Figure 2. Expression of SpAID reproduces male-killing phenotypes during embryogenesis.

a, b, Representative images ofstages 13-14 female (a, n = 14) and male (b, n = 16) embryos maternally expressing SpAID, stained for apoptosis (TUNEL; green), Sxl (magenta), and DNA (blue). Single-channel images of TUNEL and Sxl are also shown. c, Quantification of TUNEL signals in stages 11-12 and 13-14 embryos (females, red; males, blue). Different characters indicate statistically significant differences (P < 0.0001; Steel-Dwass test; see Supplementary Table 2).

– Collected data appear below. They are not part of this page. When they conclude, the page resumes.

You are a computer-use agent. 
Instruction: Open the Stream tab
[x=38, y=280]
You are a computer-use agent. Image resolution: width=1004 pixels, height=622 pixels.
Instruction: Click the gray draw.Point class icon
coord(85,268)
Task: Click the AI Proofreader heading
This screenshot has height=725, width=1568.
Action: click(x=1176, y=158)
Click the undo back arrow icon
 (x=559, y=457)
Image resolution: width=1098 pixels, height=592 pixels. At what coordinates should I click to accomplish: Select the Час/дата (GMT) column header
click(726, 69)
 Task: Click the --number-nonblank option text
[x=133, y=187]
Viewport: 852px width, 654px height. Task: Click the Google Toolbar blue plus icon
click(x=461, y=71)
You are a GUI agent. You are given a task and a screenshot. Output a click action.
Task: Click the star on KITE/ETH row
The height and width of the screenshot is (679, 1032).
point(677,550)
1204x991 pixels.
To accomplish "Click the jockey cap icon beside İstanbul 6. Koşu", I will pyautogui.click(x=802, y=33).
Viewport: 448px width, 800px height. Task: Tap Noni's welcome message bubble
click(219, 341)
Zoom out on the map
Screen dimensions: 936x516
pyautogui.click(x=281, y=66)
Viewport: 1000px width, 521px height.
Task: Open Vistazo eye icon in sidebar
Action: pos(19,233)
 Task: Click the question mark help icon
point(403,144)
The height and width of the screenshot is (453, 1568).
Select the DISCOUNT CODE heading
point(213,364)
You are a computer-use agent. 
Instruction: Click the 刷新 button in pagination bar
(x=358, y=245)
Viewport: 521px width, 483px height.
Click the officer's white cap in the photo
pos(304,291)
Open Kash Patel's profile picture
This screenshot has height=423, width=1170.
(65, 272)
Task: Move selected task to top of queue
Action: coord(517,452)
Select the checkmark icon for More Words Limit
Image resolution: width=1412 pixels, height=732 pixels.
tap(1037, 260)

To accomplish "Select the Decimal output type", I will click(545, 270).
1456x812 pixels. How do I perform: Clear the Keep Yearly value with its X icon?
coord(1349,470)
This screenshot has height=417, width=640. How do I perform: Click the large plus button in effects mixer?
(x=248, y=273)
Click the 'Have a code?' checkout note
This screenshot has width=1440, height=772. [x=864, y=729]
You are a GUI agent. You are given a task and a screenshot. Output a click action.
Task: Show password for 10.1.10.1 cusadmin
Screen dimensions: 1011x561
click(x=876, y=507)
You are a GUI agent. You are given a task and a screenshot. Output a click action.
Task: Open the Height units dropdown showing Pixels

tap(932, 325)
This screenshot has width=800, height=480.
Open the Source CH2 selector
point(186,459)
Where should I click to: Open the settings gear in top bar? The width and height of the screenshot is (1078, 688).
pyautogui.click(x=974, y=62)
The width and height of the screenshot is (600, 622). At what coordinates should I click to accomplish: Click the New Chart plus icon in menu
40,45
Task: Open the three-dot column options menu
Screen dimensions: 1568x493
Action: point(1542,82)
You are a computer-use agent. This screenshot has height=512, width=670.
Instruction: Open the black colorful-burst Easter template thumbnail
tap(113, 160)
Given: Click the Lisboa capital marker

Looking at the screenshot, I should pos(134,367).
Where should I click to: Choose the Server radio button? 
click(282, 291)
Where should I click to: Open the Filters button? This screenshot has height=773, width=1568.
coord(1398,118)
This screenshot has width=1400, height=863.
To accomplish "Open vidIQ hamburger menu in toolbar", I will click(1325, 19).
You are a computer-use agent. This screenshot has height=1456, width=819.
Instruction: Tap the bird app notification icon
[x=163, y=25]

Box and dot plots are as in Fig. 1c. Sample sizes (n, number of embryos) are shown at the bottom. Embryos were co-stained for Elav, TUNEL, Sxl, and DNA, and selected channels are shown in a, b and Extended Data Figure 4.

Figure 3. SpAID acts through the MSL complex.

a, b, Epithelial cells in stage 9 male embryos expressing GFP (a) and SpAID (b), stained for pH2Av (green), MSL1 (magenta), and DNA (blue). c, Quantification of pH2Av foci in embryos expressing GFP and SpAID. d, Percentage of pH2Av foci overlapping with MSL1 signals in male embryos expressing GFP [median (interquartile range): 6.3% (0-19.3%)] and SpAID [52.9% (46.2-64.2%)]. e, f, Dividing cells in stage 9 male embryos expressing GFP (e, proper segregation) and SpAID (f, a broken bridge) stained for DNA (green) and MSL1 (magenta). g, The number of chromatin bridges containing (black; numbers on the left) or not containing (grey; numbers on the right) MSL1 signals in embryos expressing GFP and SpAID. h, The number of MSL1 focal signals in male embryos expressing GFP (black) and SpAID (green). The same datasets of stages 8-10 embryos were analysed in a-h (n = 50 or 48 images per condition). Different characters or asterisks indicate significant differences in c (P < 0.001; Steel-Dwass test), d (P < 0.0001; χ² test), and h (P < 0.0001; two-tailed Mann-Whitney U test) (see Supplementary Table 2). Box and dot plots in c, d, h are as in Fig. 1c and sample sizes are shown at the bottom in c. All UAS transgenes were expressed maternally.

Figure 4. Subcellular localization of SpAID.

a-f, Larval salivary glands expressing SpAID-GFP (a, female, n = 13; b, male, n = 17), ΔANK-GFP (c, female, n = 9; d, male, n = 16), and ΔOTU-GFP (e, female, n = 15; f, male, n = 12) stained for MSL1 (magenta) and DNA (blue). For GFP (green), raw fluorescent signals were detected. Magnified views of nuclei are shown. Dark spots inside nuclei in GFP images represent the nucleolus. Arrowheads indicate GFP signals associated with plasma membranes.